START Entries provided

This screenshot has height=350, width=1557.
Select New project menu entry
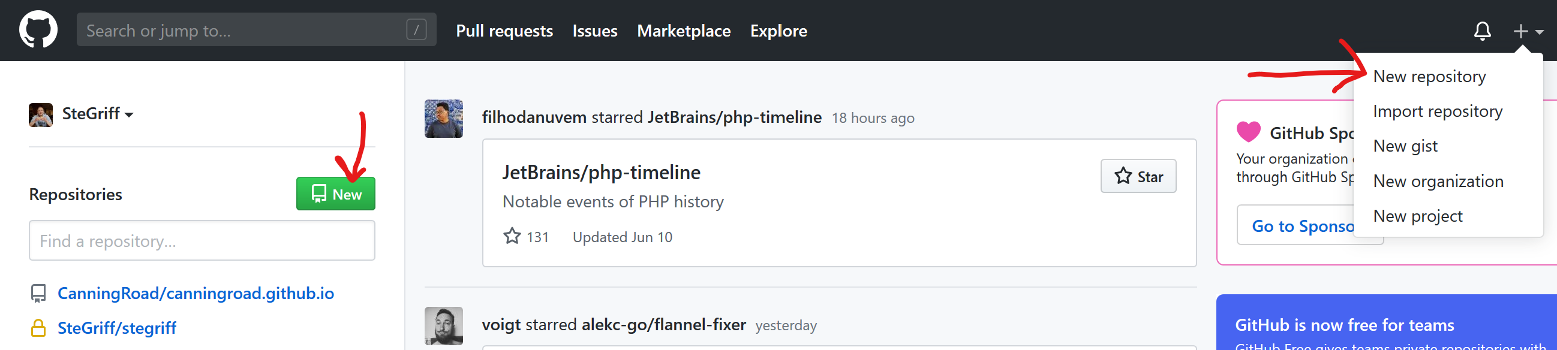click(x=1417, y=216)
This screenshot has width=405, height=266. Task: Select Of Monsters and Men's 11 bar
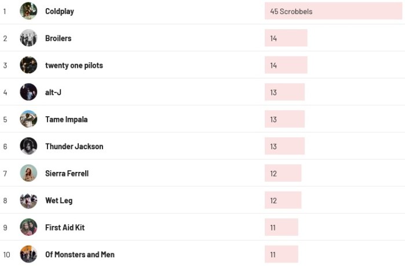tap(282, 254)
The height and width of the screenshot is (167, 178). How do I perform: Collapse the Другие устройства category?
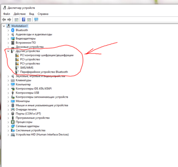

END Entries provided

Task: Every word of the material, and none of its pictures, should be set down again.

Worked solution:
This screenshot has height=350, width=1557.
Select New project menu entry
click(x=1417, y=216)
This screenshot has width=405, height=266. Task: Select Of Monsters and Men's 11 bar
tap(282, 254)
The height and width of the screenshot is (167, 178). How do I perform: Collapse the Другие устройства category?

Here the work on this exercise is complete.